Quality of studies. Many ACT studies are put together by students and young faculty. Quite a number or from the developing world. Only a about 15 RCTs right now are funded. These early studies are often underpowered and the methodological bells and whistles are sometimes not there. Accord to a careful review by A-Tjak et al (in Psychotherapy and Psychosomatics, 2014) this is getting better, and we are starting to see replications with better controls. When you compare ACT to established CBT research from the best labs in the world, you are comparing research programs at two very different stages of development. We shall see what happens over time as funded ACT research becomes more common. However, average quality is a poor measure. A small study from, say, Iran is a wonderful thing to see ... how does any weaknesses pull down the more than 15 studies on ACT published in the Journal of Consulting and Clinical Psychology? You need to look to see if there are enough well done studies. You need to consider small studies that have specific weaknesses by looking at the whole literature. Knocking studies over one at a time means sturies with any flaws contribute nothing. That is, well, stupid. Average ratings means if you get students, or people without funding, or the developing world excited then you are necessarily weaker. That too is, well, stupid. Look at the whole literature and be responsible.

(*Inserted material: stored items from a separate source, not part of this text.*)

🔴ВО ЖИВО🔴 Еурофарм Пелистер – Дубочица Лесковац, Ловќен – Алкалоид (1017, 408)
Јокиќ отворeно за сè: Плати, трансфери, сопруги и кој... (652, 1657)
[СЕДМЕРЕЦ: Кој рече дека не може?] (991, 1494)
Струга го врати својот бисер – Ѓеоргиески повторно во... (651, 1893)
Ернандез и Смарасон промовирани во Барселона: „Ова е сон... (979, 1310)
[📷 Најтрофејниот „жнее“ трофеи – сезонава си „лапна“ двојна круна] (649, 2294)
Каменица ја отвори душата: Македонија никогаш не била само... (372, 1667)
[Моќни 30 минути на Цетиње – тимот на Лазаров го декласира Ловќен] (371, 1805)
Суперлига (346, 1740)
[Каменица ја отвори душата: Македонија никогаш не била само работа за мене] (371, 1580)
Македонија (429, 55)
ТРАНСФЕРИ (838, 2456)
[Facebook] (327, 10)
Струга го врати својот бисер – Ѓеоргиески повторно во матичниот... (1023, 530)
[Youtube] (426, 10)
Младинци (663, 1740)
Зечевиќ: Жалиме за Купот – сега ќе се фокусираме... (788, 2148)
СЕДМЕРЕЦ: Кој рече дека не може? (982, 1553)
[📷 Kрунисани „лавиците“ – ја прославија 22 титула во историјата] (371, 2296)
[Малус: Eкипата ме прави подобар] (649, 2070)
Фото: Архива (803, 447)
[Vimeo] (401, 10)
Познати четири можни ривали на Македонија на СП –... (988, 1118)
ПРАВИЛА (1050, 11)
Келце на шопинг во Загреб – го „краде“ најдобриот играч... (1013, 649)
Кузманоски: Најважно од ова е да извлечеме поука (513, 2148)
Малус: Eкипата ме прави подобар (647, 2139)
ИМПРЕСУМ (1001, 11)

Published versus coming. ACT / RFT advocates often know about the data that are coming. We may know the researchers involved and feel that we can make some judgments. If you just look at publications (which an outside critic simply must do in order to be responsible) the picture looks different from the outside than it does from the inside. ACT / RFT research has been going on for 30 years, but it has only been visible for a few years, with the publication of the 1999 book on ACT and the 2001 book on RFT. About 75% of the outcome research is in the last 3 years. If the program is truly progressive, these differences will narrow over time however. If you want to get the recent meta-analyses and are a member go to the publications area. If you are not, then click here to join!
The reviews by Ost. Lar-Goran has been invited to ACT conferences many times to criticize the work. Some of his criticisms have been very useful. Others come from a different research tradition and don't have much appeal (e.g., the demand to focus only on syndromes; the insistance that only syndromal measure matter in outcomes). The other problem is that his two reviews have data problems. The first one (in 2008) attributed differences in methodological quality between ACT and CBT to the sloppiness of ACT studies. In fact, Brandon Gaudiano showed (see Gaudiano, 2009) that if you more collect data on funding the differences more carefully you see that all of these differences were due to funding. The study by Ost (in 2014) used ratings of methodological quality have not been replicated by others using the same scale (see the A-Tjak study; when Ost's rating were compared to this study on the same studies, Ost's were more against ACT and had an unacceptably low kappa of .35). The scale itself has several problems in my humble opinion but the A-Tjak study used a team approach for ratings that included ACT critics and ACT researchers, instead of using a single ACT critic and student raters. There were also over 80 factual or interpretive errors made in reading the ACT literature, which weaken the conclusions. A response article has been submitted to BRAT.
Bottom line. We think declaring that something is "evidence based" is a communitarian effort that should have the same open and agreed to standards that are carefully applied to all methods. APA has that ... and ACT is listed as evidence based in several areas. SAMHSA has that and ACT is listed in several areas there too. In the ACBS community we prefer to learn from our critics and keep on pursuing our vision and trying to get better.